Simulation de l’Impact socio-économique des entreprises sociales d’insertion à Budapest

Impact socio-économique
SIMULATION – ENTREPRISES SOCIALES D’INSERTION À BUDAPEST (HONGRIE)

Comme il n’existe pas d’entreprises sociales d’insertion en Hongrie, nous avons réalisé une simulation en utilisant l’information suivante:

  • 10 entreprises d’insertion (ESI).
  • Une moyenne par ESI de 5 travailleurs en insertion et 4 professionnels.
  • Un total de 90 travailleurs (45 ETP) dont 50 travailleurs en insertion (25 ETP en insertion).
  • Un salaire brut annuel correspondant au salaire minimum pour des personnes peu qualifiées (327,4€ /mois).
  • Subvention : aide au poste (ETP en insertion): 70% du salaire brut minimum annuel d’une personne peu ou pas qualifiée.
  • Subvention : aide à l’accompagnement social : 21% du salaire brut d’un éducateur social à mi-temps.

Au niveau des subventions, nous avons pris comme référence l’aide financière moyenne que l’Etat accorde actuellement aux organisations qui emploient des personnes défavorisées en recherche d’emplois (moyenne de 269,2€ par mois- Loi CVI/2011).

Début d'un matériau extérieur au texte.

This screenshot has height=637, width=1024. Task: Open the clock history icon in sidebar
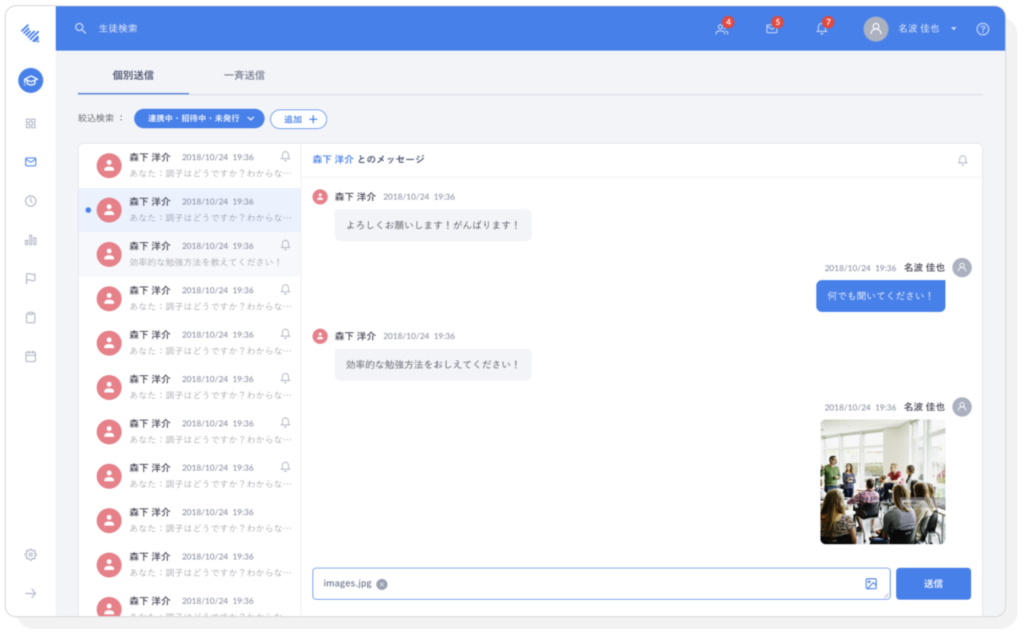pyautogui.click(x=30, y=201)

  • Ces 2 subventions pour l’ESI correspondraient donc à un total de 269,2€ par mois, soit le même montant subventionné par l’État dans le cadre du soutien à l’embauche des personnes défavorisées (Loi CVI/2011).
  • Ces aides de l’Etat ne seraient donc pas supérieures à ce qui existe actuellement, mais elles faciliteraient la création d’entreprises d’insertion et par conséquent elles permettraient de créer des emplois et de développer les compétences des personnes défavorisées dans le cadre d’un parcours d’insertion. Pour l’ESI, ces aides permettraient de couvrir une partie des surcoûts dus au travail de l’accompagnateur social et à l’embauche de travailleurs en insertion qui sont environ trois fois moins productifs que des salariés dans des entreprises « classiques ». De plus, le salaire des travailleurs en insertion serait au moins au niveau du salaire minimum, et non inférieur, ce qui leur apporterait une certaine autonomie économique.
  • Ce modèle permettrait tout de même à L’Etat d’avoir un retour sur investissement. C’est donc une relation « gagnant-gagnant », aussi bien pour l’Etat, que pour les ESI et pour les propres personnes défavorisées embauchées. Il faut profiter des modèles qui fonctionnent.